LOS ANGELES – Poetry never interested Robin Power. As a high school teacher, he taught it, but it wasn’t his thing.
Then came Get Lit-Words Ignite, a program that encourages students to read poetry of their choosing, or write and perform their own individual work. It’s a contrast to having teachers choose poems and read them to the class.
No dead poets here. Get Lit puts the students in charge.
“It’s something so cool,” said Power, who teaches at Larchmont Charter School near downtown LA. “I didn’t have that experience once with poetry until we did the Get Lit program.”
Get Lit is a nonprofit founded in 2006 by Diane Luby Lane, an actor with television credits who understands the power of reciting poetry. She developed the curriculum and has shared it with the world, including in a July appearance on a TedX program. She also created the Get Lit Players and a poetry event, the Get Lit Slam, according to her website.
Get Lit has “teaching artists,” performers who visit schools to read poems aloud to students in dramatic fashion in hope of inspiring their creativity. Although the online program is available nationally, Get Lit is in discussions with districts around the country, including in Arizona, about expanding its in-person program, said Mason Granger, deputy director of Get Lit.
Get Lit is designed to provide a creative outlet for teachers and students via spoken-word poetry and other media, such as film and podcasting.
Students have produced mixtapes, podcasts and screenplays, and they can compete in poetry contests before live audiences.
Get Lit students who choose to perform a poem can select from the classic works of Emily Dickinson and Robert Frost, or from such contemporary poets as Kendrick Lamar and Maya Angelou.
Students pick their poem from an online anthology. They can check out the poem’s length, style, the literary period in which it was written and more about the life of the poet. They can even see a video of a dramatic reading of the poem.
Students can spread their love of poetry and narrative through the Get Lit virtual platform called Uni(verse), which helps teachers and students connect with others across the country and the world.
“What a gift to have something like that come alive and be so meaningful, and then get (students) to think, ‘Oh, well, poetry is a force, you know, a force of expression for change,’” Power said.
For some, it’s a broadening experience.
“I had a lot of stage fright,” said Avery Hipolito, one of Power’s high school students at Larchmont. “And I think Get Lit really helped me come out of my shell and be able to share my words to people.”
Get Lit is designed to help students discover their voice in a supportive environment.
“Honestly, poetry has become my outlet to express myself,” said Sophia Bazini, another of Power’s students. “And it’s also been a way that I’ve been able to make so many connections and friendships, which is really cool.”

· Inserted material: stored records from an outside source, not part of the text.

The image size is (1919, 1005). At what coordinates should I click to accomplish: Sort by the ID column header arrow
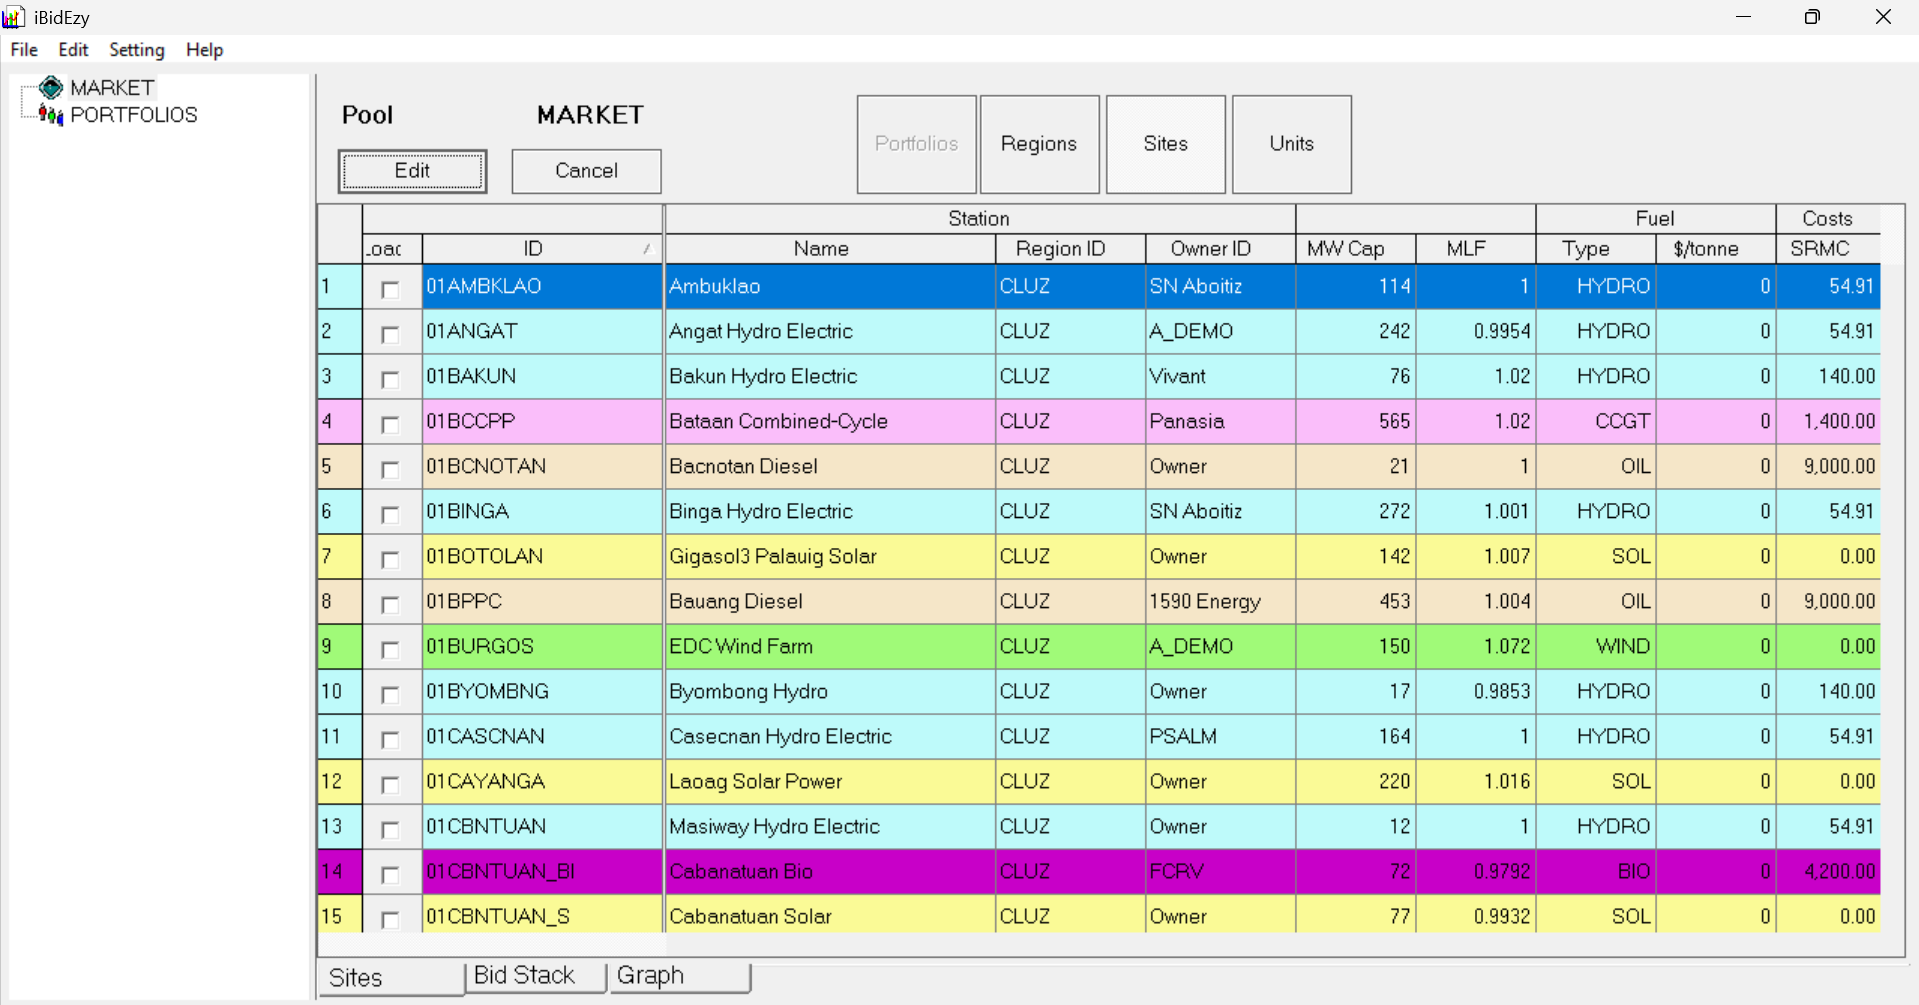(x=647, y=249)
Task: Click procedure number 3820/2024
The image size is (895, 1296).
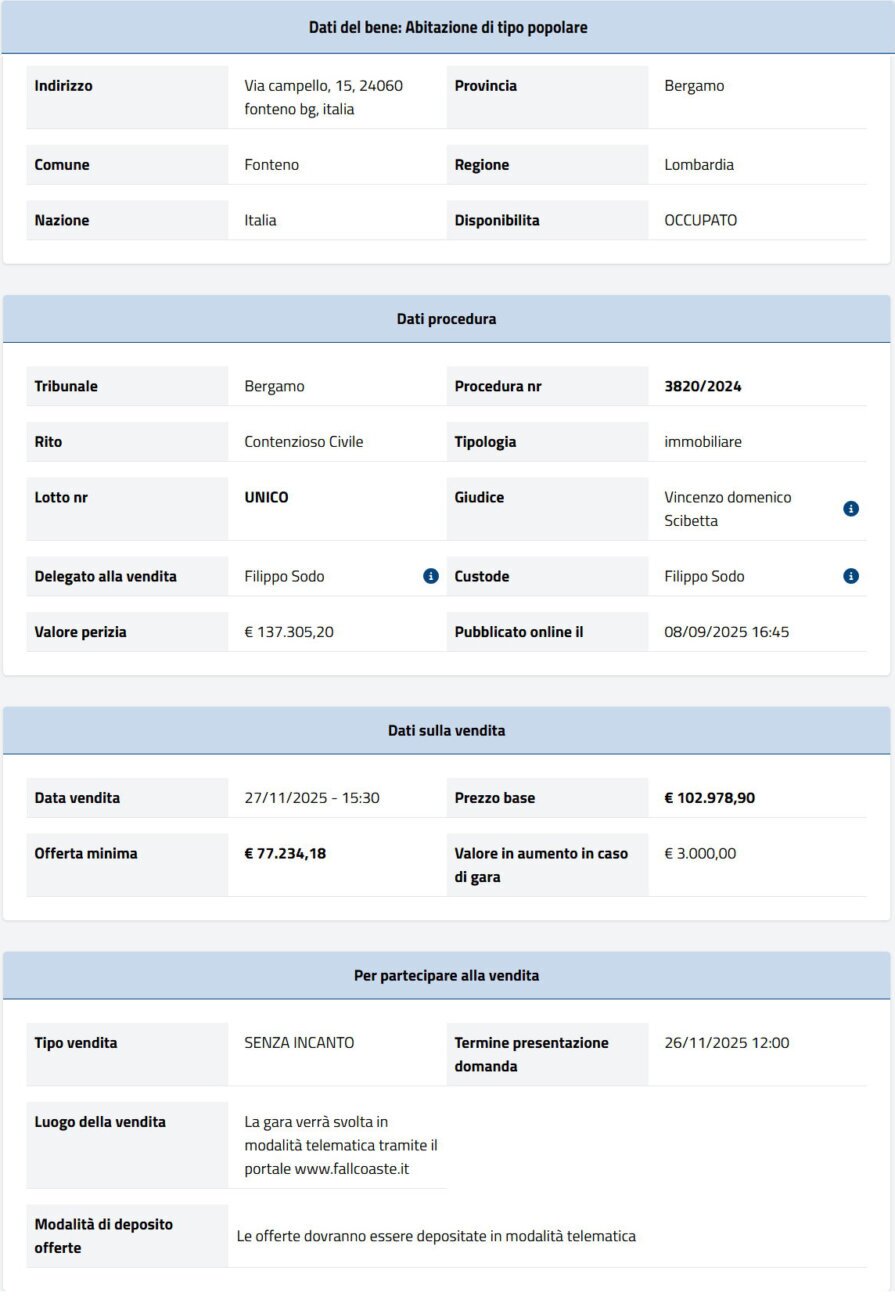Action: click(x=703, y=386)
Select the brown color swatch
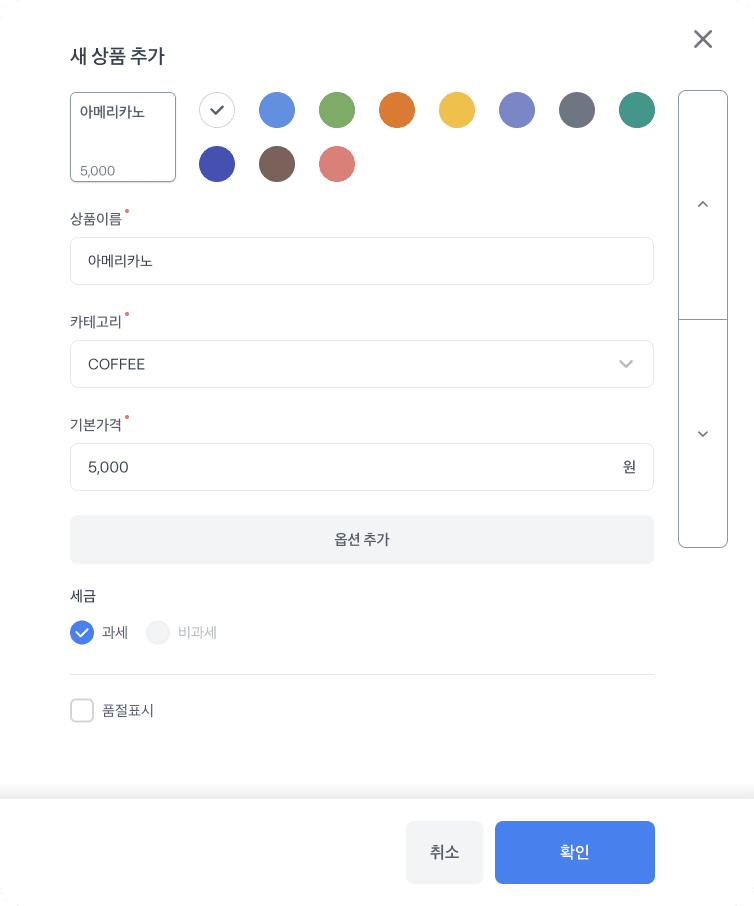This screenshot has width=754, height=906. click(x=277, y=164)
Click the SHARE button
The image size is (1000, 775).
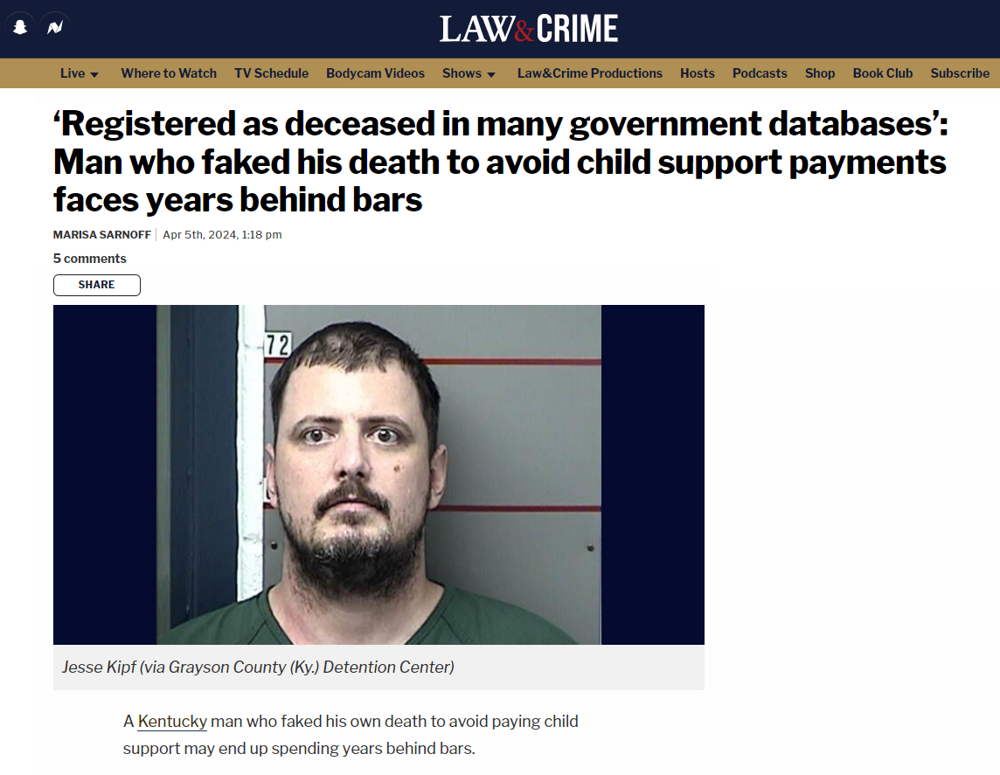[97, 284]
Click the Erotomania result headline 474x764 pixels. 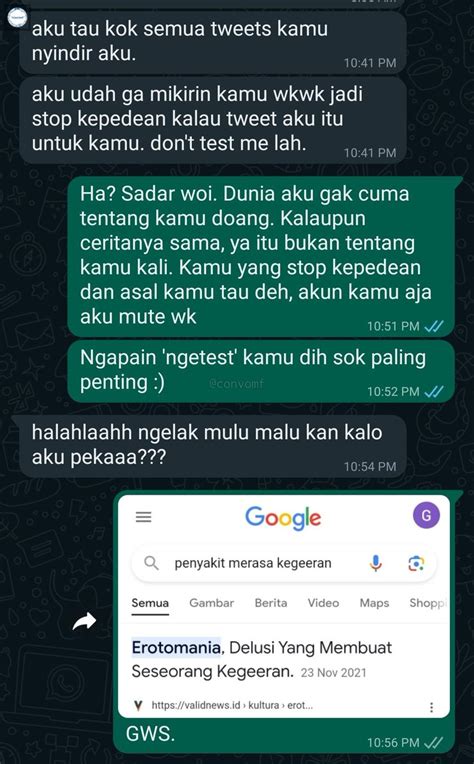point(262,659)
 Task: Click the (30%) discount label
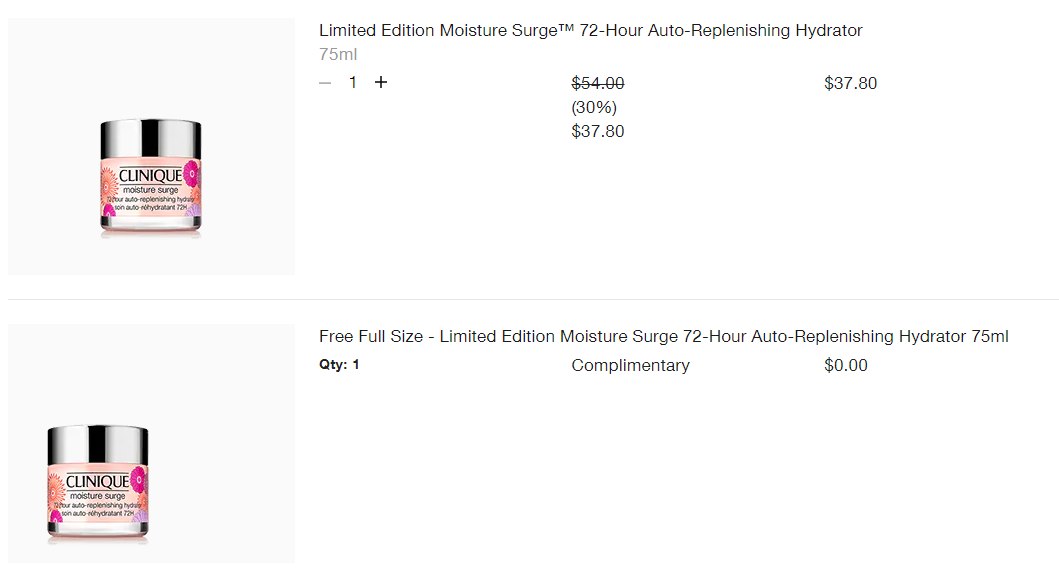594,107
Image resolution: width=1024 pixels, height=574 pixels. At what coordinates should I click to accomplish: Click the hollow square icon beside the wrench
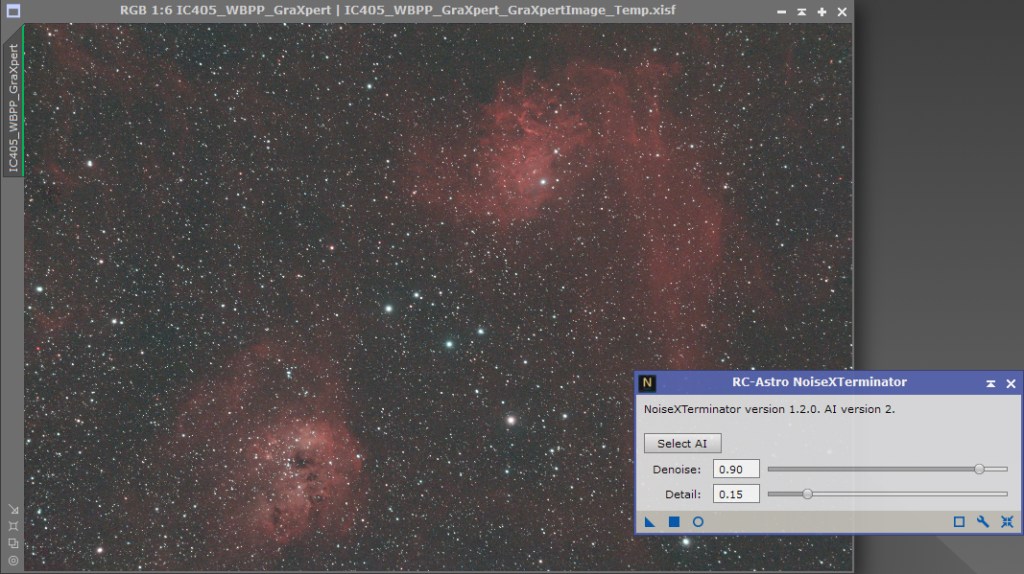[959, 521]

Get Lit also aims to increase student literacy. That’s important in a state like California and Arizona, which score lower than many others in reading literacy. In 2019, California and Arizona fourth-graders, for instance, had subpar performance compared to students in the nation overall, according to the National Assessment of Educational Progress.
The coronavirus pandemic, which forced many students to suspend attending in-person learning, deepened the problem in California. The Los Angeles Times reported this month that 58% of the students in the Los Angeles Unified District did not meet standards in English.
As a result, Power and other teachers are delighted with Get Lit, which helps keep students engaged, transforming a tedious, book-centric classroom session into one filled with open discourse, smiles and laughter.
“How could they not be more engaged,” Power asked, “if they are writing and performing poetry, seeing their peers perform and compete, going in person to a poetry competition where teenagers are pouring their heart out onstage and writing about real topics and crying?”
Dottie Burkhart, a teacher at Mark Keppel High School in Alhambra, California, also praised the curriculum.
“Students are not only engaged with poetry but engaged with their own stories,” she said.
One prominent poetry professor, reached for comment, expressed hope that it can.
DeSales Harrison, who teaches at Oberlin College, said Get Lit could provide an alternative avenue for opening a young person’s world to poetry. It has the power to surprise and delight students with a newfound relationship with poetry – a “really wacky and wild experience you never could have anticipated yourself,” he said.
He went on to say, “My hope is that at some point in the future, people can discover the pleasure of having the book and have the pleasure of the company of the poet in the way that we enjoy the company of the novelist or the company of the podcast.”